• TASK INSTRUCTIONS:
Go to the line in the entries below that holds "You are a GUI" and repeat exactly from there through the line that holds "Image resolution: width=780", inclusive.

(Collection entries)

------------------------------------------------------------------------

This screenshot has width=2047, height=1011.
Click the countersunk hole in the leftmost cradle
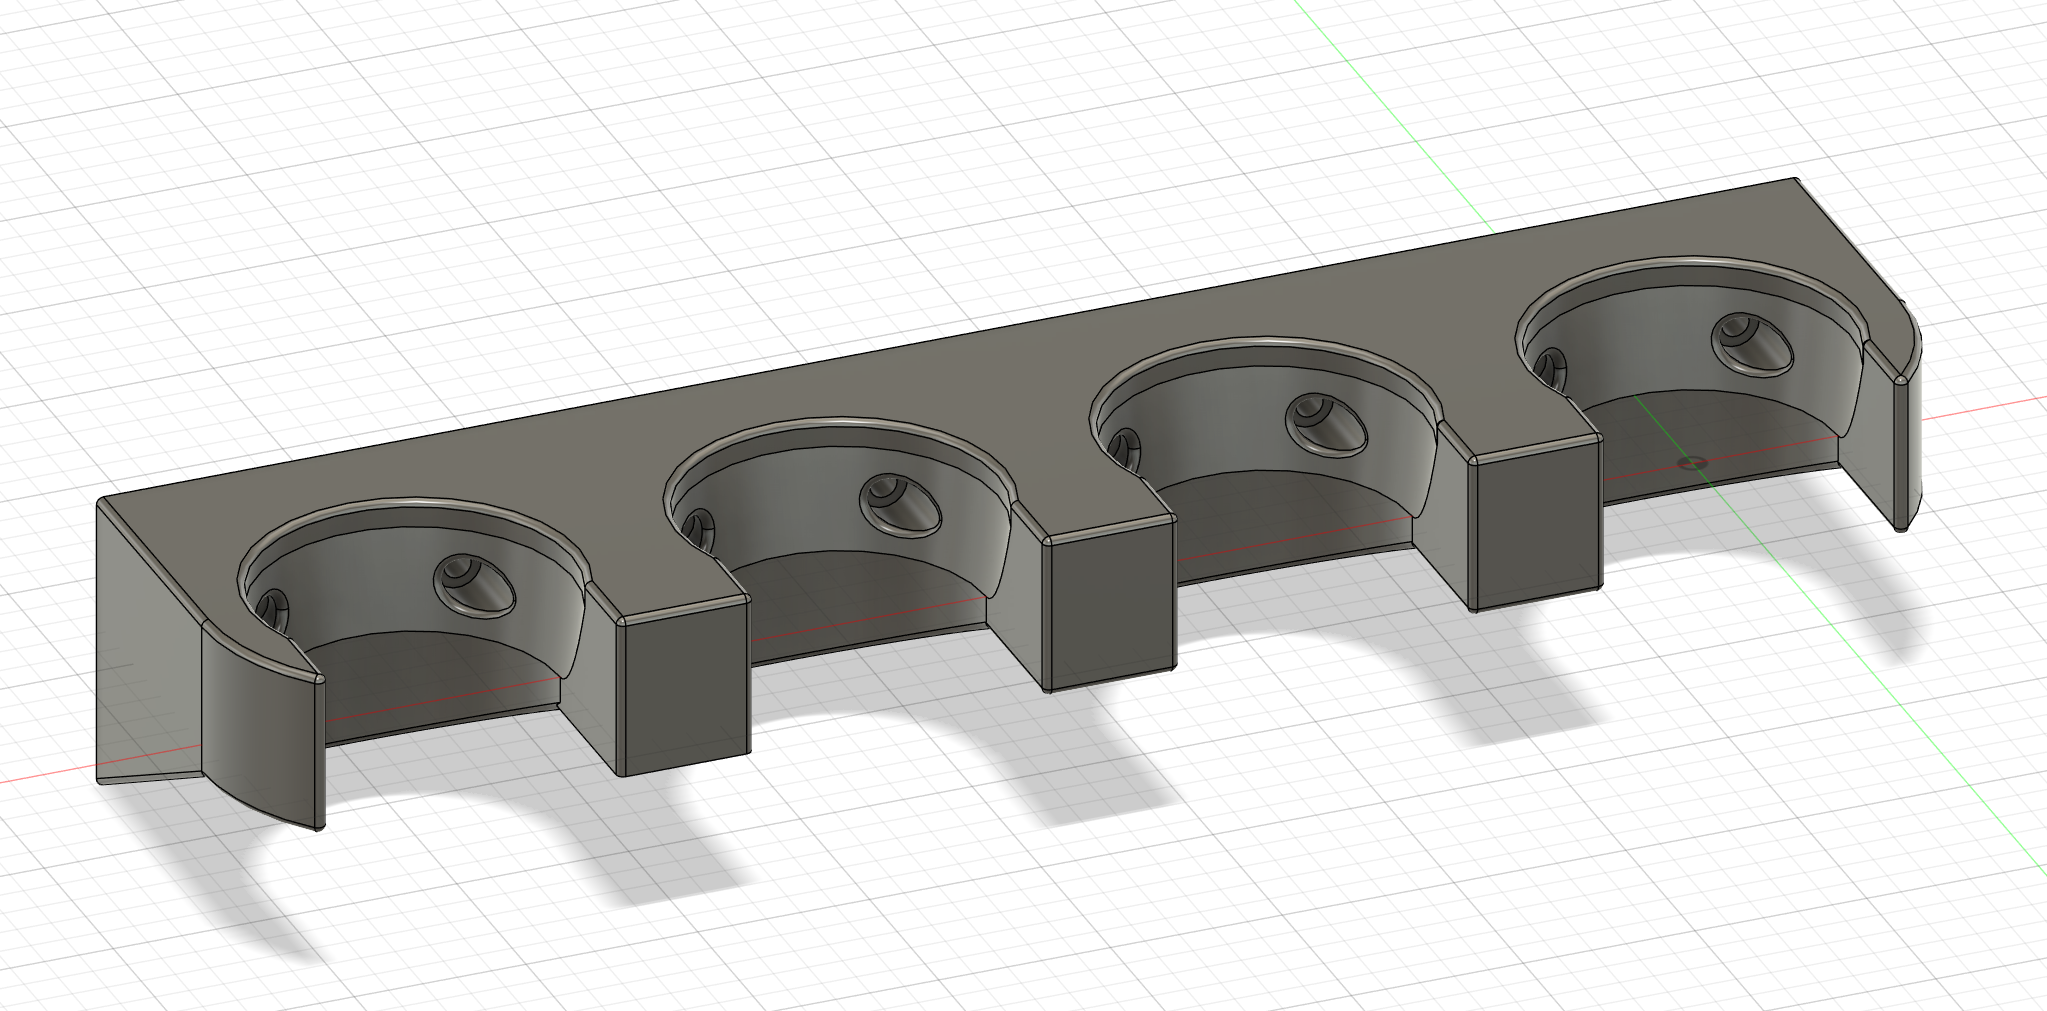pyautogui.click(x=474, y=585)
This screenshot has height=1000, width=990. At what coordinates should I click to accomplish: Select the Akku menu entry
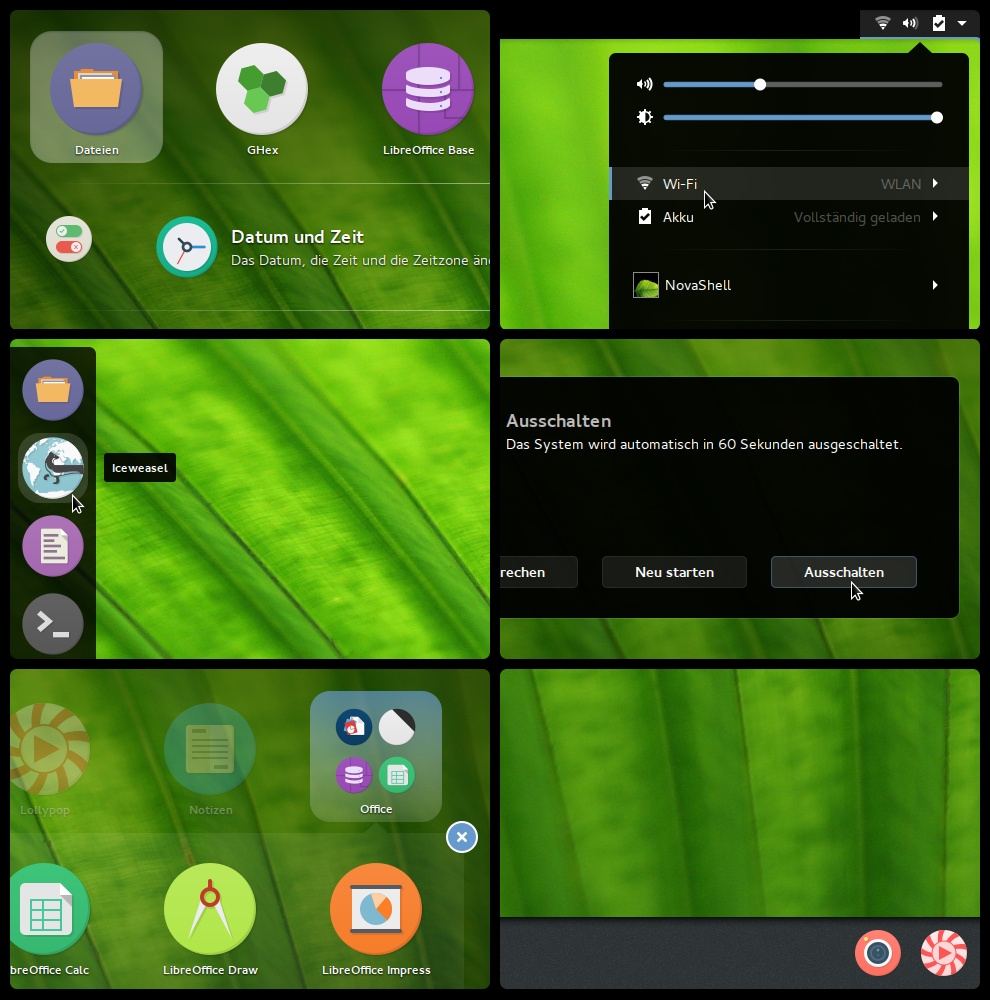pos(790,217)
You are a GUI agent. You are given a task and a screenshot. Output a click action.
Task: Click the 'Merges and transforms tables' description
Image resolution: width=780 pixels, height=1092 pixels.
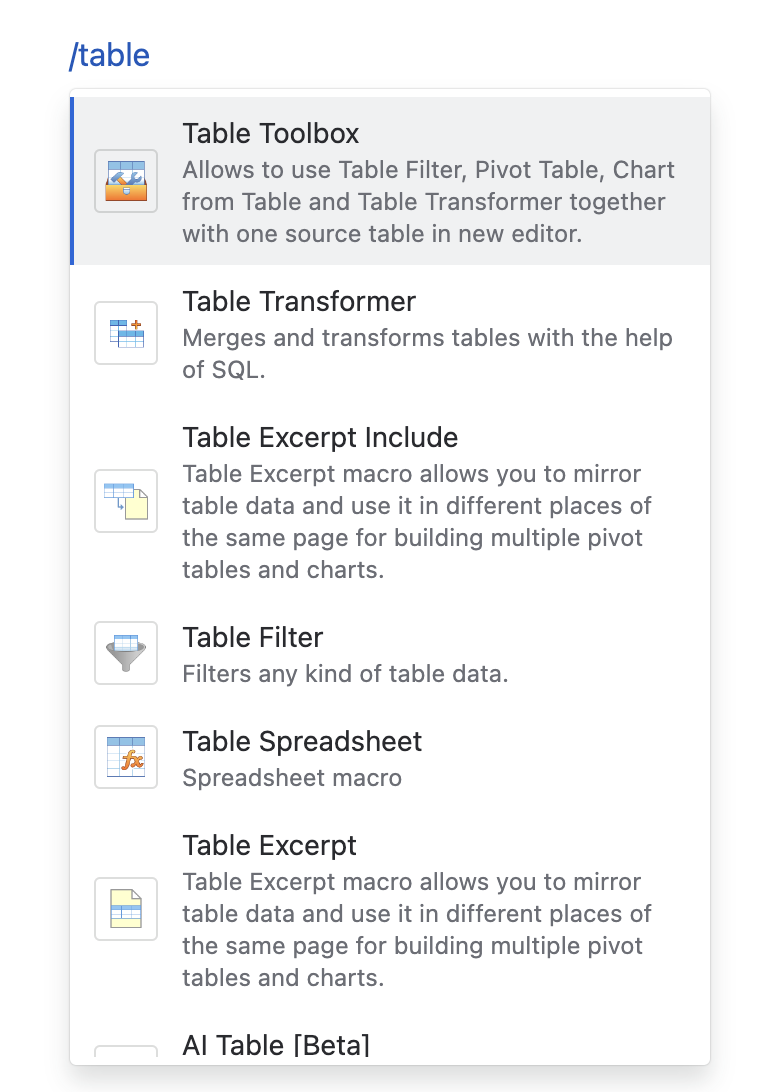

------------------------------------------------------------------------

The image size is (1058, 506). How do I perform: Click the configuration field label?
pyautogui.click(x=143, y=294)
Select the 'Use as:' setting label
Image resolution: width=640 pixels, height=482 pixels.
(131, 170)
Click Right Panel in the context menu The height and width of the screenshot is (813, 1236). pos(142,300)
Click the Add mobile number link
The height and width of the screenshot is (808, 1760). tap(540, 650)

------------------------------------------------------------------------

• WRITTEN ANSWER:
You are a GUI agent. You are given a task and a screenshot. Output a click action.
Task: Click the 'Merges and transforms tables' description
Image resolution: width=780 pixels, height=1092 pixels.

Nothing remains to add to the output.